Anche il molo antistante la facciata del Duomo, con le sue architetture, è scrutato ripetutamente; la sua essenza è distillata in immagini sempre originali, ad alta caratura emotiva, proprio perché è la polisemia del colore a innescare molteplici sensazioni. Talvolta, l’incanto dell’ora blu inazzurra i campanili, rosando gli edifici circostanti; poi d’un tratto, sono le architetture del centro storico a tingersi del colore divino, che Addamiano è maestro nel graduare, come se, nel declinarsi delle sue infinite variazioni, cogliesse una tangibile e terrena epifania dell’Assoluto.

È allora che specchi di luce sulle acque marine, siano riverberi delle luci artificiali o siano scampoli della lunare maestà, divengono quasi varchi da cui muovere alla ricerca di quella verità che si sustanzia nella magnificenza del creato.
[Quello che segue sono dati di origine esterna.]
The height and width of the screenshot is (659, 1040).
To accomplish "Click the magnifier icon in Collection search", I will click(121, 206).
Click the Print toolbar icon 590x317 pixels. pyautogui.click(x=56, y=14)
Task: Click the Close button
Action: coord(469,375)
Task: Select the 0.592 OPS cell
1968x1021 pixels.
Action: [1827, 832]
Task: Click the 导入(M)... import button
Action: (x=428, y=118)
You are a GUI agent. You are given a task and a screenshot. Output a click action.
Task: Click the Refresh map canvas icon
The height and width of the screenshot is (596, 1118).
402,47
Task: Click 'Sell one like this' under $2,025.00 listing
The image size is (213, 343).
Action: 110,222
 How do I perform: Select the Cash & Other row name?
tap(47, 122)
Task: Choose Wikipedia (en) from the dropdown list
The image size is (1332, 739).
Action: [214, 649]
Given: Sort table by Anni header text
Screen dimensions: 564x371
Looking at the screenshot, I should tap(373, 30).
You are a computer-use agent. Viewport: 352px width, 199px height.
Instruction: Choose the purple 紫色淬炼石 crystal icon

Quando poi prevale il gusto dell’abbozzo, come in una veduta dall’alto di Piazza Vittorio Emanuele, le case sono linee palpitanti di grazia e l’intera composizione,in una perfetta armonia tra compiuto e volutamente negletto, finisce con lo sfavillare di una luminosità, che ci sembra possa accostarsi a quella di alcuni paesaggi di Domenico Cantatore, con un tratto e una felicità, tuttavia, del tutto peculiari, che hanno mellificato la perenne ricerca di accordi cromatici sempre nuovi e la presenza pervasiva del cielo tipiche del Tiepolo.
In altre occasioni sono i colori a suggerire volumetrie, come per la rappresentazione della via San Felice, in un rincorrersi di architetture cromatiche dai contorni labili, quasi metamorfici, e proprio per questo vibranti di segreta vitalità.

Il paesaggio di Molfetta è trasfigurato dalla luce serotina come dalla vampa; la città, che sia immersa nell’ansia di un ‘avvento notturno’, si desti nei “bianchi sogni” dei mattini o sonnecchi nel bacio della canicola, sembra partecipe dell’esistenza sospesa e silente di quelle barche che Addamiano schizza con chiarore innamorato, azzurre nel tratto, perché gravide di memorie marinare e sorelle dell’orizzonte. Non informali né del tutto realistiche, incarnano gli emblemi di un’anima incantata a fior di quell’acqua che l’artista ricerca a valle del Vesuvio come nelle Cinque Terre. Sono le vestali del porto abbacinato da una luce ch’è innegabilmente il nume tutelare cui Addamiano consacra costantemente la sua dolceamara tavolozza.